→ **What is required**
Return every line of the entries that includes the word "magnifier".

→ **Data**
==============================
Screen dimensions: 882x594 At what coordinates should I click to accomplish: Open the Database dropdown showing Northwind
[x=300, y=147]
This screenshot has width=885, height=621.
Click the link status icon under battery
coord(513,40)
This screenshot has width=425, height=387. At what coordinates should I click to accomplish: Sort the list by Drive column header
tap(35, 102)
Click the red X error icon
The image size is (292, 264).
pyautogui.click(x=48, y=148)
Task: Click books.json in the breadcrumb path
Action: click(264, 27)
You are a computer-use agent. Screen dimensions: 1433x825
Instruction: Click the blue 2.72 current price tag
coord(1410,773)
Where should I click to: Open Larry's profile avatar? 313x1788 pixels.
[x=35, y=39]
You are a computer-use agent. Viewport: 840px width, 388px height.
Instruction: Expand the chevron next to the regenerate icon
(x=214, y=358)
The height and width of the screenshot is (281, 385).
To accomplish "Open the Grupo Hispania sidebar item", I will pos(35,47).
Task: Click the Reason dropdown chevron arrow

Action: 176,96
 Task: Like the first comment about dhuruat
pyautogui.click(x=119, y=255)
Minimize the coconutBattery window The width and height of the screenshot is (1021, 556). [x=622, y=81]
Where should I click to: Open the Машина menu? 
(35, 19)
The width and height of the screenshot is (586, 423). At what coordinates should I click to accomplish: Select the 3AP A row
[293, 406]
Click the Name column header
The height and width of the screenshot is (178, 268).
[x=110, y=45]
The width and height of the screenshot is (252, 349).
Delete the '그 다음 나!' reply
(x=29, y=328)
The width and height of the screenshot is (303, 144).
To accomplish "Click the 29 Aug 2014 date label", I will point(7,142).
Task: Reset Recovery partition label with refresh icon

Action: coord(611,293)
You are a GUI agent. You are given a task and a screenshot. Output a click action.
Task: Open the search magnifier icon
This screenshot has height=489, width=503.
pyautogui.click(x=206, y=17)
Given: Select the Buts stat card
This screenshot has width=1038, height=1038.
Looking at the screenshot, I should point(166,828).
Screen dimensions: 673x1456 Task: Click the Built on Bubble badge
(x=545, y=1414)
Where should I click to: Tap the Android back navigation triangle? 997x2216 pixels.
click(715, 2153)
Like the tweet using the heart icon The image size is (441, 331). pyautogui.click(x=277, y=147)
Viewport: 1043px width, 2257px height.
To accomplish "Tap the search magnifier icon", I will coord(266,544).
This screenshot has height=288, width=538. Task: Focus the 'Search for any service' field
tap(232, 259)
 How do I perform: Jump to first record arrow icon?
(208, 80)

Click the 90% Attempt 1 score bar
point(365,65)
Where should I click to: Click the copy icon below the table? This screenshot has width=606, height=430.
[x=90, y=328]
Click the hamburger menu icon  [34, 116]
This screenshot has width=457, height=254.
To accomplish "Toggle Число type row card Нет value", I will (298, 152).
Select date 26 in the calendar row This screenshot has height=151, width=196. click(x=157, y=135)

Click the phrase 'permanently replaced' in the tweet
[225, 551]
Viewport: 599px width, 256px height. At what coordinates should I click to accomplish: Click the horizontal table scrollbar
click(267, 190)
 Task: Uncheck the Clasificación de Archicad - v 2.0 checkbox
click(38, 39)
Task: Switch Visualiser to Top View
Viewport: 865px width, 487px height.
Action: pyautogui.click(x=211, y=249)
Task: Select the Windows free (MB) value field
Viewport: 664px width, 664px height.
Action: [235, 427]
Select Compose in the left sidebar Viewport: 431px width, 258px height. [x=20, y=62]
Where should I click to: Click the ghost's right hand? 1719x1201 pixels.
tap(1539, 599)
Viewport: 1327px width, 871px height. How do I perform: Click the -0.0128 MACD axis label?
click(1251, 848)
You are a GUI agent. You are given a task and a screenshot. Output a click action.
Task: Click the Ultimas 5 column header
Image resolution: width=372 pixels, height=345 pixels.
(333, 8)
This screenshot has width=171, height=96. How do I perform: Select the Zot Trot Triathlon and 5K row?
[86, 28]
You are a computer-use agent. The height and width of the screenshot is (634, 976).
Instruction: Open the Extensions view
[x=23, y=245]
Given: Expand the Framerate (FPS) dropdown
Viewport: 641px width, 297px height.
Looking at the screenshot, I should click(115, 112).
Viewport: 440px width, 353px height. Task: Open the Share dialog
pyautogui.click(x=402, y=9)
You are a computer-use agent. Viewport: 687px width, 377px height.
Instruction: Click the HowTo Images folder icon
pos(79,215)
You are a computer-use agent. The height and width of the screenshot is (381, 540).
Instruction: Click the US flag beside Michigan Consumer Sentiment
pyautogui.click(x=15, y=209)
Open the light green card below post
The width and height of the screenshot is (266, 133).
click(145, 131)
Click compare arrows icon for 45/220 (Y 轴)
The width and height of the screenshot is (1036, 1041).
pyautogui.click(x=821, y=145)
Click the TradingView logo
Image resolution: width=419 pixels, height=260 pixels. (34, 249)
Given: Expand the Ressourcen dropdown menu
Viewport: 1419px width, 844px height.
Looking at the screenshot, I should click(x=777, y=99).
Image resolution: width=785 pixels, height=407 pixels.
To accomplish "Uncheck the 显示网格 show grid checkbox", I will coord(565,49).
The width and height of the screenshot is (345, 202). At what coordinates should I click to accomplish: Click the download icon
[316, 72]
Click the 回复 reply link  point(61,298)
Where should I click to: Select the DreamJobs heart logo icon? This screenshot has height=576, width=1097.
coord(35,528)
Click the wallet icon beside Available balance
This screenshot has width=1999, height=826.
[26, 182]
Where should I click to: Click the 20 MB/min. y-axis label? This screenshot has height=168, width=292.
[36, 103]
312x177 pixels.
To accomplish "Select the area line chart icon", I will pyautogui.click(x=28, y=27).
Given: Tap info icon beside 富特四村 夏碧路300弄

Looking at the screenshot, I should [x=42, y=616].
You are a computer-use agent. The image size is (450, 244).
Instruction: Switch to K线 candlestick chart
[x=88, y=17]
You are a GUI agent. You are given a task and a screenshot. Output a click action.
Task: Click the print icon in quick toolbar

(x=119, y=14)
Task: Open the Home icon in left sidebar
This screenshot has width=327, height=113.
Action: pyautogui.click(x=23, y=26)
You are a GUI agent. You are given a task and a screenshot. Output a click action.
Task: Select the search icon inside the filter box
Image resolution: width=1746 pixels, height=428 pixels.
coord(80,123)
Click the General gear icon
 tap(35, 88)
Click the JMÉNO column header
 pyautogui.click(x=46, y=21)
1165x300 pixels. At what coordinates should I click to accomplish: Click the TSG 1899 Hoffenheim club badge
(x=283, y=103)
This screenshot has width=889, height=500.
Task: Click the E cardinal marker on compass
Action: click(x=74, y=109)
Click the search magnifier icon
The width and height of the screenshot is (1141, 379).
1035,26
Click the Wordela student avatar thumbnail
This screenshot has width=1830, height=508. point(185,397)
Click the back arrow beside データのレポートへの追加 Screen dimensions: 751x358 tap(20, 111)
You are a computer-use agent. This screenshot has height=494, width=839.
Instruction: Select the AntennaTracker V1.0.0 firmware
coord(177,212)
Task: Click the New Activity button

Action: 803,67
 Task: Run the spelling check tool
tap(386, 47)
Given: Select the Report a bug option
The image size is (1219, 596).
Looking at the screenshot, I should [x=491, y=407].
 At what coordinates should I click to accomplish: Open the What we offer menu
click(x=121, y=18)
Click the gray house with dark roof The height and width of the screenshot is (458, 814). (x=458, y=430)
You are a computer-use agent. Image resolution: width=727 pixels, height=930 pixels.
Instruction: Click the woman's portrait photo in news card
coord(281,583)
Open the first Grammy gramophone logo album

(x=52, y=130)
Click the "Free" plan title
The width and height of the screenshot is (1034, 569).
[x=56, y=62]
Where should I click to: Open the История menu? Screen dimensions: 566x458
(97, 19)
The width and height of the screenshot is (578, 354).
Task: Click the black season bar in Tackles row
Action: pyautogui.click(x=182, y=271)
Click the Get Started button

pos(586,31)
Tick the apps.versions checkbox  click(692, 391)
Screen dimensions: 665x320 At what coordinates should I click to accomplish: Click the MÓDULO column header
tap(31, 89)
==============================
→ **Response**
Task: Open the search magnifier icon
To accomplish "Tap the search magnifier icon", I will coord(266,544).
Click the search magnifier icon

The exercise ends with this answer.